-- DOCUMENT EXCERPT follows --

On July 9, 2017, Mashour signed a two-year deal with Maccabi Tel Aviv. On January 13, 2018, Mashour recorded a season-high 17 points, shooting 5-of-8 from the field, along with seven rebounds in a 90–86 win over his former team Bnei Herzliya.

Mashour went on to win the 2017 Israeli League Cup and the 2018 Israeli League Championship titles with Maccabi.

===Return to Bnei Herzliya (2018–2019)===
On August 14, 2018, Mashour returned to Bnei Herzliya for a second stint, signing a one-year deal. On December 8, 2018, Mashour recorded 22 points, shooting 9-of-17 from the field, along with eight rebounds and four steals, leading Herzliya to a 105–78 win over Hapoel Gilboa Galil. He averaged 12.2 points, 4.9 rebounds, and 1.4 steals per game. That season, Bnei Herzliya finished the regular season in the last place out of 12 teams and was relegated to the Israeli National League (the second-tier league in Israel).

===Gries Oberhoffen (2019–2020)===
On November 14, 2019, Mashour signed with Gries Oberhoffen of the French LNB Pro B. He appeared in 11 games for Gries, averaging 14.4 points, 5.3 rebounds and 1.4 assists per game, while shooting 44.2 percent from three-point range. On February 12, 2020, he parted ways with Gries.

===Hapoel Tel Aviv (2020)===
On February 1, 2020, he signed with Hapoel Tel Aviv of the Israeli Basketball Premier League.

-- DOCUMENT EXCERPT concluded --
-- RECORDED INFORMATION follows --

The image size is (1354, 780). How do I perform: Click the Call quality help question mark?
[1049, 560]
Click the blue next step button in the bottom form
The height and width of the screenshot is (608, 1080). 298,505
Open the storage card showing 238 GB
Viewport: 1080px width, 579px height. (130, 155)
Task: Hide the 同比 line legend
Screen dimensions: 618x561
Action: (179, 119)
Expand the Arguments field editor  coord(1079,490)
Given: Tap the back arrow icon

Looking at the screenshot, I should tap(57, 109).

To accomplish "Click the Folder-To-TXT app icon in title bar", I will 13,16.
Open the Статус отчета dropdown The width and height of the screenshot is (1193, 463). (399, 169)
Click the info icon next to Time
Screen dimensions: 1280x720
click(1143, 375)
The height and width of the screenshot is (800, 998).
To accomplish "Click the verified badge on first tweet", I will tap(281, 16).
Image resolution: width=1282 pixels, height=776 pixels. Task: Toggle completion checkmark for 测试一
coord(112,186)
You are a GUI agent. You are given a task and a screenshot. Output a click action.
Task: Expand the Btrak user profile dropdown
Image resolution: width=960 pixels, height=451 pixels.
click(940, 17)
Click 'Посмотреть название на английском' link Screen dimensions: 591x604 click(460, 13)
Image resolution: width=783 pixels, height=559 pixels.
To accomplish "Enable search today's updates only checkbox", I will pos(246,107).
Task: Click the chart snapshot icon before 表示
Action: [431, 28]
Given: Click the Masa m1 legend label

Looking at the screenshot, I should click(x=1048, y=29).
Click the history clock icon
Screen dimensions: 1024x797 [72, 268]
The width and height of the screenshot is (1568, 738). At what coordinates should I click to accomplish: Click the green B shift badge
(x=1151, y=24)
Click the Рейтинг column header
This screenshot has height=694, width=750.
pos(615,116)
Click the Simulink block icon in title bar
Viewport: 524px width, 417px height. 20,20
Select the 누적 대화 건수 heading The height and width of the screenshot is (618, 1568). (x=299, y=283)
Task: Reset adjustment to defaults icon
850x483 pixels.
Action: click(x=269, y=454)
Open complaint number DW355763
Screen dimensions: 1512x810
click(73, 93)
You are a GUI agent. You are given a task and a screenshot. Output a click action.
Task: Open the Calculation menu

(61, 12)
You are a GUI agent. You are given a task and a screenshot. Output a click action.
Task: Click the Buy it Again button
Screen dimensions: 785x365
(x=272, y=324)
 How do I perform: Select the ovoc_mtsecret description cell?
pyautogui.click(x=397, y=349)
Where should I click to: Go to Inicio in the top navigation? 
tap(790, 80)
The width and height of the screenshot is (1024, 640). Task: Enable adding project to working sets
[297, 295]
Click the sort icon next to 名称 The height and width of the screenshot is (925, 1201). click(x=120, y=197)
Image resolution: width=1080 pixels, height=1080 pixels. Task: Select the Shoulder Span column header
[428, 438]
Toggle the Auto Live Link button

-- RECORDED INFORMATION concluded --

PROMPT 1
According to the text on Mashour's career, with which team did he sign a two-year deal on July 9, 2017?
PROMPT 2
Output the passage of the text on Mashour's career word for word, starting at "On July 9, 2017, Mashour" and ending at "team Bnei Herzliya.".
The material above stands apart from the text on Mashour's career.

EXERCISE RESPONSE 1
Maccabi Tel Aviv.

EXERCISE RESPONSE 2
On July 9, 2017, Mashour signed a two-year deal with Maccabi Tel Aviv. On January 13, 2018, Mashour recorded a season-high 17 points, shooting 5-of-8 from the field, along with seven rebounds in a 90–86 win over his former team Bnei Herzliya.